Jane: “And they are helping her because she helped them. That is what friends do. If you value her friendship, then you should go with me.”
The above example is not fallacious. While Jane does hope Hilda will feel guilt and be motivated to help Sally, the fact that Sally helped Hilda does provide a reason why Hilda should help her. While it could be argued that helping people does not create a debt, this would be a matter for ethical debate rather than proof Jane has made a logical error.
Defense: While being incapable of feeling guilt would provide a perfect defense against this fallacy, the better option is to be on guard against attempts to misuse guilt to persuade you to accept claims. For people who have a conscience, care should be taken to not overcorrect. This is because, on some moral theories, there are occasions when guilt should be felt.
Example #1
Child: “I’m full.”
Parent: “You need to finish all your food. There are children starving in Africa.”
Child: “But broccoli is awful!”
Parent: “Those kids in Africa would love to have even a single piece of broccoli. Shame on you for not eating it.”
Child: “Okay, I’ll send them this broccoli!”
Parent: “No, you’ll eat it.”
Child: “But how does that help the starving kids?”
Parent: “Finish the broccoli!”
Example #2
Eric: “I need an iPad!”
Mother: “Don’t you already have one?”
Eric: “That was the old iPad. I need a new iPad.”
Mother: “You barely use the iPad you have now.”
Eric: “If you love me, you’ll get me one!”

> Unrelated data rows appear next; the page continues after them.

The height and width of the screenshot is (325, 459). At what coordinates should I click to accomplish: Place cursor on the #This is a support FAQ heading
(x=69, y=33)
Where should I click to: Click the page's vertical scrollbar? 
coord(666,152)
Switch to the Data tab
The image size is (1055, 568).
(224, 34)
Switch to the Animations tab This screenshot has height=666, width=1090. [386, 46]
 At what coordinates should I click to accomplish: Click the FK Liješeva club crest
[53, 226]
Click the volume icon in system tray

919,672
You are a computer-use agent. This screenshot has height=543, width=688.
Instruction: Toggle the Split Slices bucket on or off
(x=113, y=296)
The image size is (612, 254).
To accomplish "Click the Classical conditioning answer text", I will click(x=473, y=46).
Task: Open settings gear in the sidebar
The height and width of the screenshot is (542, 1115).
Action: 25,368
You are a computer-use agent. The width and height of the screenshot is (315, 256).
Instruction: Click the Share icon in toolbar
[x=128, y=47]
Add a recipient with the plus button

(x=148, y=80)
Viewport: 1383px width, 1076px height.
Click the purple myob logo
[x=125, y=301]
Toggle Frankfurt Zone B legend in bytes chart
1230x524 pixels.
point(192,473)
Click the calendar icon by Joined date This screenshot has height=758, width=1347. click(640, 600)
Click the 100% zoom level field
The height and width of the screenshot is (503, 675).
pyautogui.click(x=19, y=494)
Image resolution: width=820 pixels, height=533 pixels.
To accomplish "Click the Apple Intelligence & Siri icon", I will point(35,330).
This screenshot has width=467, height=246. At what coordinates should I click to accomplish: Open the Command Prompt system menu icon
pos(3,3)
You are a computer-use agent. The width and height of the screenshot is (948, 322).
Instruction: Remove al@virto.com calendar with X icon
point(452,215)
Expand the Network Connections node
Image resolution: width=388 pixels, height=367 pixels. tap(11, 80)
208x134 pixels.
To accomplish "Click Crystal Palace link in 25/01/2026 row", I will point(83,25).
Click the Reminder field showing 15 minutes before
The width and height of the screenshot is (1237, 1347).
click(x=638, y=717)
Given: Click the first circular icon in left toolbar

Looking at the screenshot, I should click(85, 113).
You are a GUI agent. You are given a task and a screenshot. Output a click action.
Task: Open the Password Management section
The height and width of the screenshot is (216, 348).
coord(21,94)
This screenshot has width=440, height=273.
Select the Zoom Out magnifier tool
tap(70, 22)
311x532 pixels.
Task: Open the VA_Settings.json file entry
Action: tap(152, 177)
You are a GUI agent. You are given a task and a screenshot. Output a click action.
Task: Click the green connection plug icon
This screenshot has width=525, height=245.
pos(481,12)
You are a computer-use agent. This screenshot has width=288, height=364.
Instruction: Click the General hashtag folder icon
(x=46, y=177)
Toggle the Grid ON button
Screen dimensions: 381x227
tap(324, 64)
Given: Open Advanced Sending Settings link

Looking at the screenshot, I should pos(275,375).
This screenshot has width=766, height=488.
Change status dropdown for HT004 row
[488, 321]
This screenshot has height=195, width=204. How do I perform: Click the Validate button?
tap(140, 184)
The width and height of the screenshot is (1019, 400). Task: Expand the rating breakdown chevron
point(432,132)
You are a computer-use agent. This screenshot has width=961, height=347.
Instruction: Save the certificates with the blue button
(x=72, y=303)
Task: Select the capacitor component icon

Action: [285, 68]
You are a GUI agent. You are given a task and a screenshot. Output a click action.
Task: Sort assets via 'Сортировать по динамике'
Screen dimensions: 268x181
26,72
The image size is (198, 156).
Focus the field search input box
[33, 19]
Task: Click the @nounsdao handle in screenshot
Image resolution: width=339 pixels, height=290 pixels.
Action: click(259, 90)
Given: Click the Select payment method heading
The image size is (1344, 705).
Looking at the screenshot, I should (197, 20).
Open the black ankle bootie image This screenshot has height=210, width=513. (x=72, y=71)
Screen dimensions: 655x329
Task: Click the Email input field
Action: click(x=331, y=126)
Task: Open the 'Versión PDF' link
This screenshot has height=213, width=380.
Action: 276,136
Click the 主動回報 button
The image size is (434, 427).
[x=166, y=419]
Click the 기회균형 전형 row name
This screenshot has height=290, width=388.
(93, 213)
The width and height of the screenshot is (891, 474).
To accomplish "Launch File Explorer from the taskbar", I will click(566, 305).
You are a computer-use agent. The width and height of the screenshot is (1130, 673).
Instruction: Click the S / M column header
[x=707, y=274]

Mother: “I don’t think you need a new one now.”
Eric: “How can you treat me like this? What sort of mother would let her son go to school without the latest iPad? You hate me!”
Mother: “Okay, I’ll get you one.”
Eric: “I need a new iPhone, too.”
Mother: “I just bought you one!”
Eric: “The new one is a different color. That changes everything.”
Mother: “Fine.”
Example #3
Bill: “You’re late. I planned dinner for when you were supposed to get home, so yours is cold now.”
Kelly: “I’m sorry. The meeting ran a little longer than I expected. But the boss had good news for me—I got a raise!”
Bill: “Oh sure, show up late for dinner and throw a raise in my face, now that I’m not working!”
Kelly: “I didn’t throw it in your face, I just…”
Bill: “You’re robbing me of my manhood!”
Kelly: “I’m sorry!”
Bill: “Well, you can make it up to me by buying me a motorcycle.”
Kelly: “Okay. I’m sorry about dinner and getting a raise.”
Bill: “That’s okay. You can use the raise to get me a really good motorcycle.”